** Begin Provided passage **
A substantive with a postposition has to be written in OBLIQUE form.

"Room" would be "kamra"

"In a room", having a postposition would be "kamre men", because the OBLIQUE form of kamra is kamre



Would "दो आदमी उस कामरॆ में हैं" be correct too?


As best I can tell, that would switch the subjects. Meaning the sentence would say "Two men are in that room" instead of "There are two men in that room". Small difference, but there might be some niche situations where you need to specify one and not the other.


This is what I put and I was marked wrong!


Am really struggling with word order here. Is there an easy way to think it?


Almost all sentences “There are A in B” (in this case A= two men and B= that room) will in Hindi translate as “A में B है” (or हैं if B is plural)

In English this would be “A has B”

So the literal English translation for the Hindi sentence is “That room has two men”.

Remember that “A” will be in oblique case because it’s followed by the post position में.


I think you mean to say that if "there is A in B" then "B has A". B will be in oblique, ie in this case kamra will be kamre.


Here's my best explanation of the confusion here:

Duolingo offers two sentences in this section to form a particular lesson:

1) That house has four walls. 2) There are two men in that room.

The lesson is that in Hindi they both require the same structure.

1a) That house has four walls. 2a) That room has two men.

The complaint is that in English the following two sentences have the same meaning: A) Two men are in that room. B) There are two men in that room.

And they mostly do, but only because the English sentences don't communicate as much grammar (relationship between the subject and object) as the Hindi ones.

This DL sentence is a Hindi grammar lesson not a Hindi sentence/meaning/vocabulary lesson so we need to see the grammar to get the lesson, not focus on the English "meanings".

The best way I can think to hint at the difference is: G) That broken exhaust pipe has a car. H) That car has a broken exhaust pipe.
** End Provided passage **
* _Requirement 1_:
Answer these questions about the Hindi grammar discussion:
(a) What is the oblique form of "kamra"?
(b) In the example sentence about a house, how many walls does the house have?
(c) What does the sentence labeled H say?
* _Requirement 2_:
Rename "walls" to "windows" in the Hindi grammar discussion between "Duolingo offers two" and "the Hindi ones.", inclusive, and give that part again.
* _Requirement 3_:
List every sentence in the Hindi grammar discussion that is labeled with a single capital letter.
The listing that follows plays no part in the work here.
** Begin Data provided **
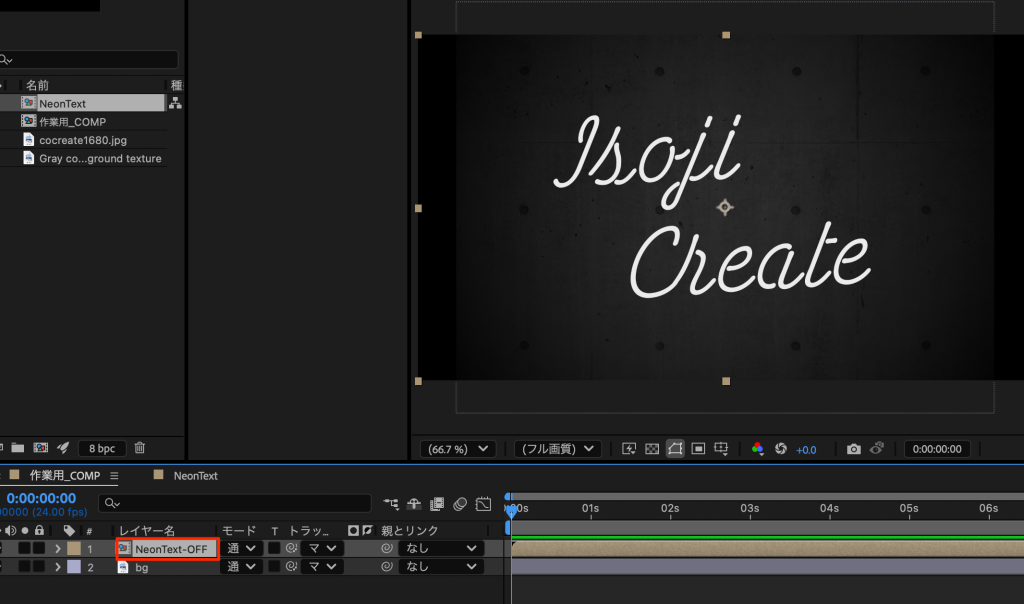The image size is (1024, 604).
Task: Click the 8 bpc color depth button
Action: click(100, 448)
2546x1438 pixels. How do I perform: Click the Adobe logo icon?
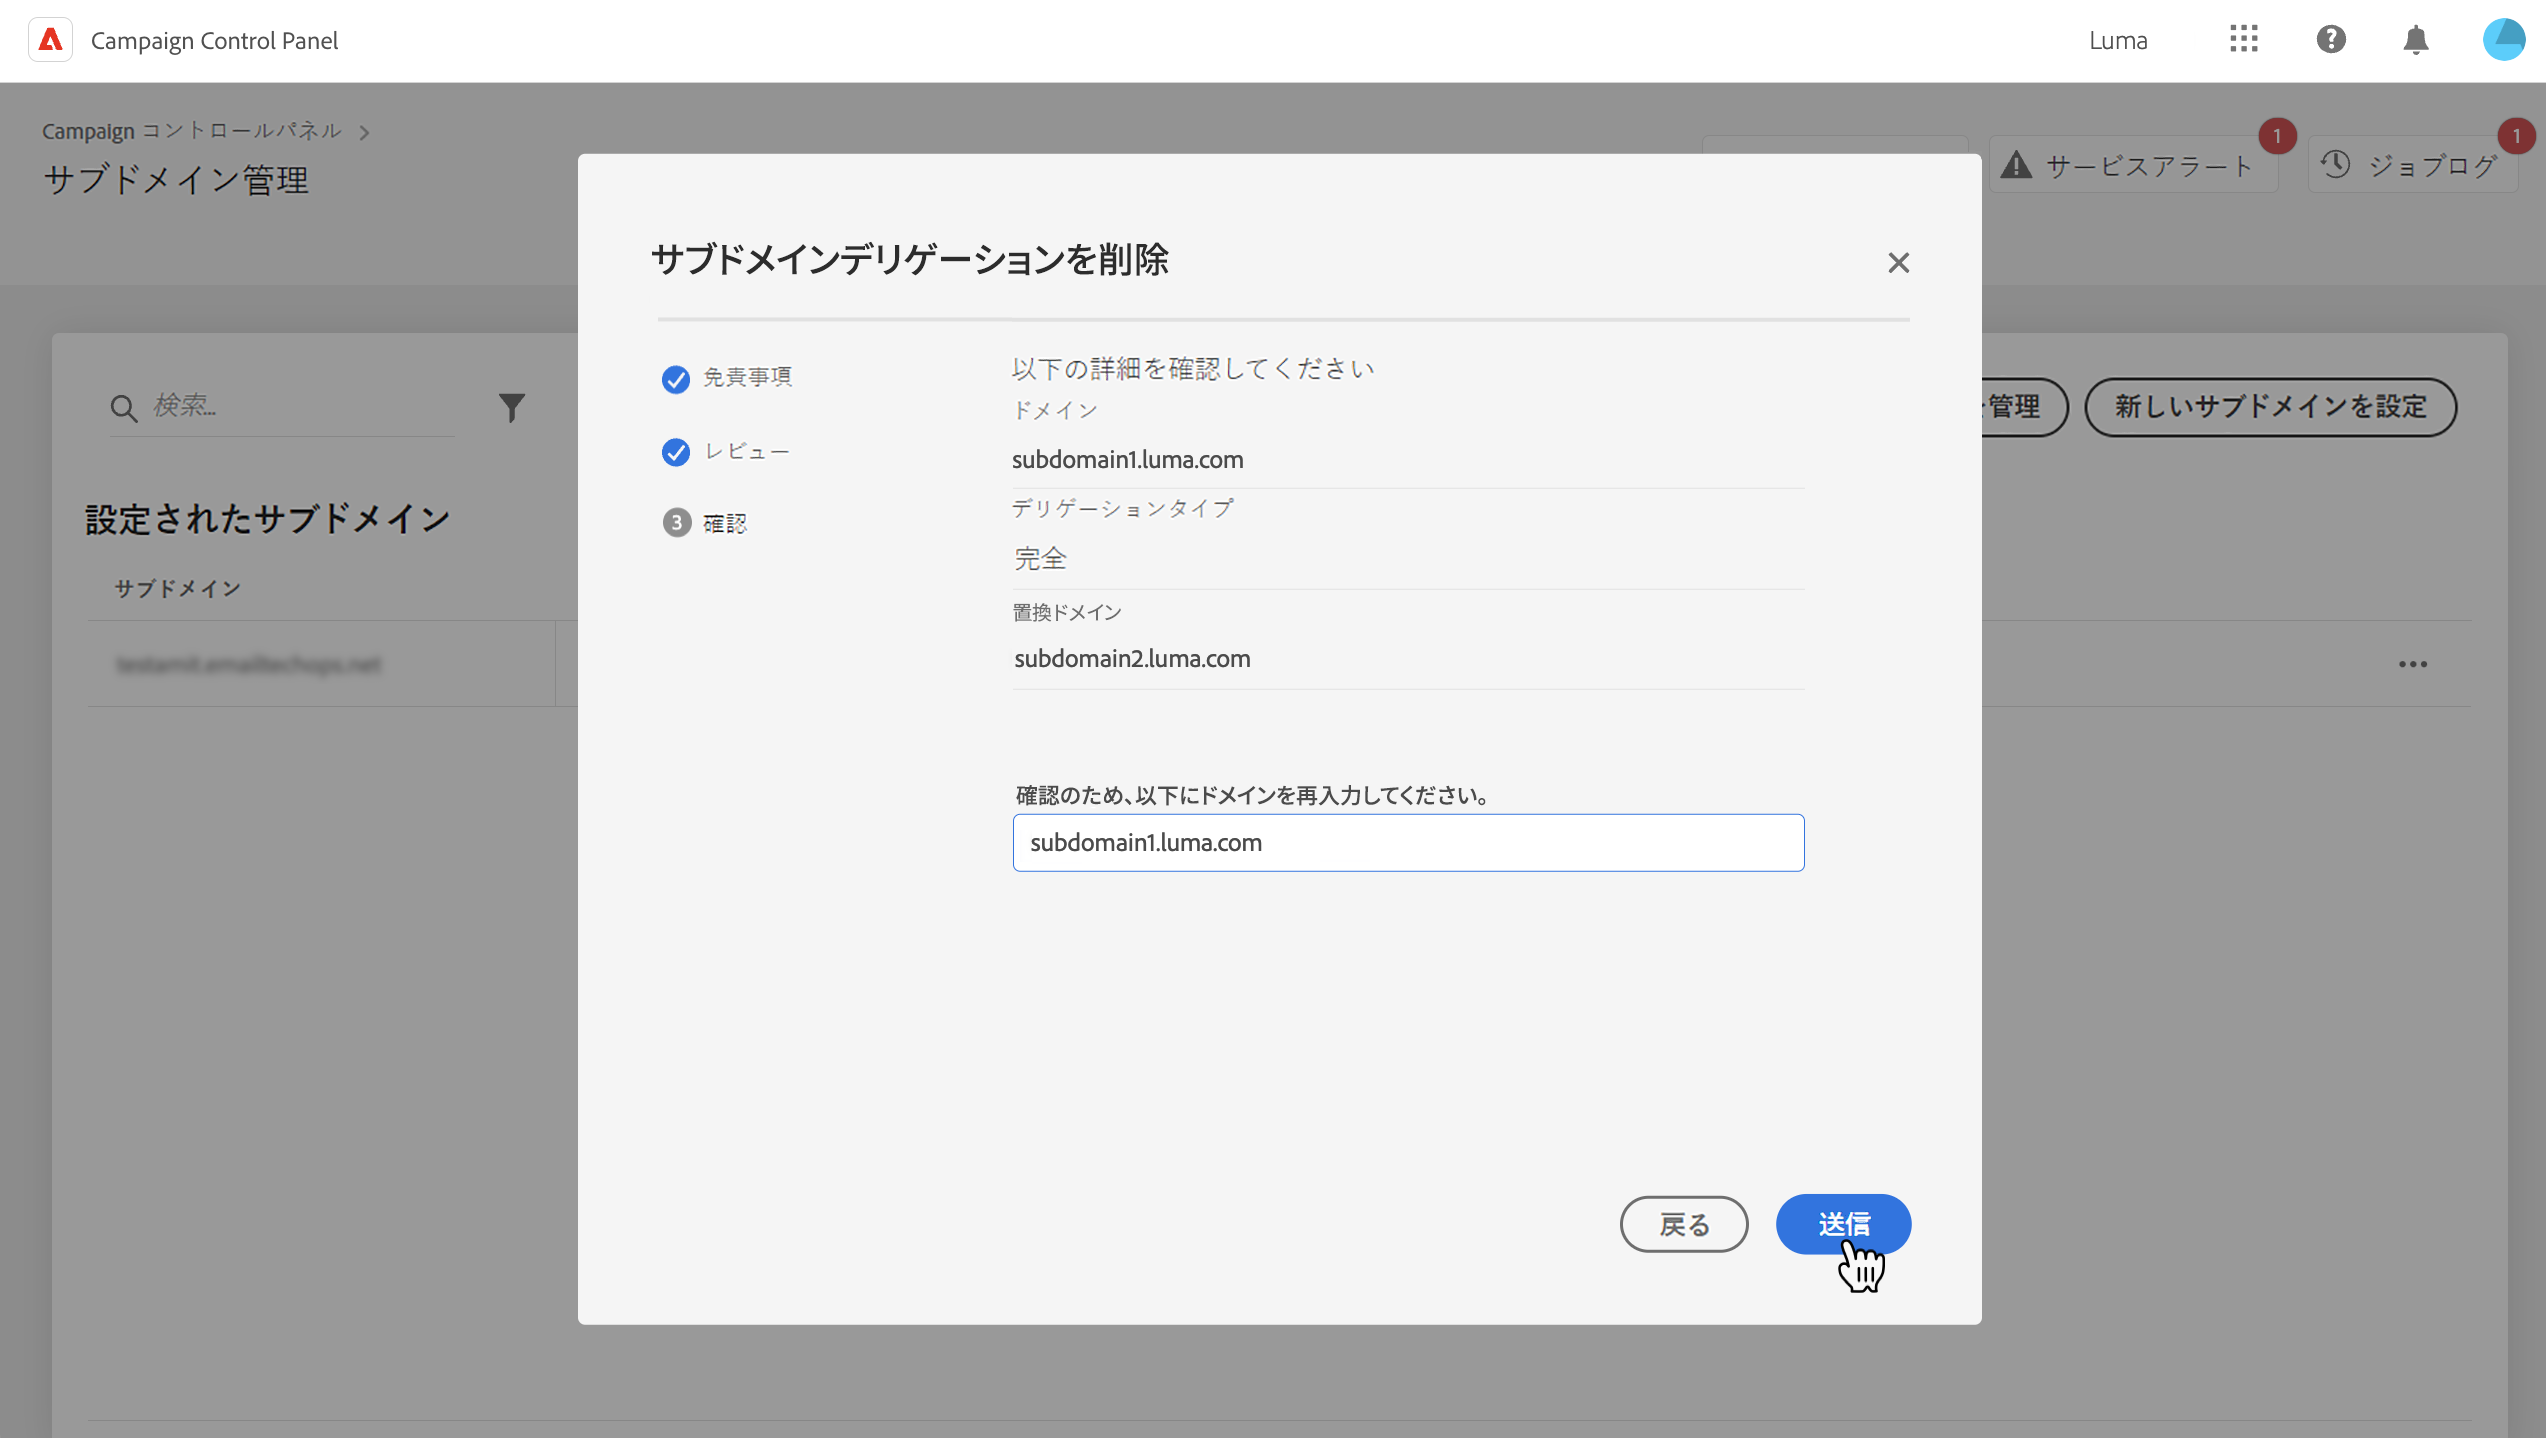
** End Data provided **
* _Full output 1_:
(a) kamre
(b) Four
(c) That car has a broken exhaust pipe.

* _Full output 2_:
Duolingo offers two sentences in this section to form a particular lesson:

1) That house has four windows. 2) There are two men in that room.

The lesson is that in Hindi they both require the same structure.

1a) That house has four windows. 2a) That room has two men.

The complaint is that in English the following two sentences have the same meaning: A) Two men are in that room. B) There are two men in that room.

And they mostly do, but only because the English sentences don't communicate as much grammar (relationship between the subject and object) as the Hindi ones.

* _Full output 3_:
A) Two men are in that room.
B) There are two men in that room.
G) That broken exhaust pipe has a car.
H) That car has a broken exhaust pipe.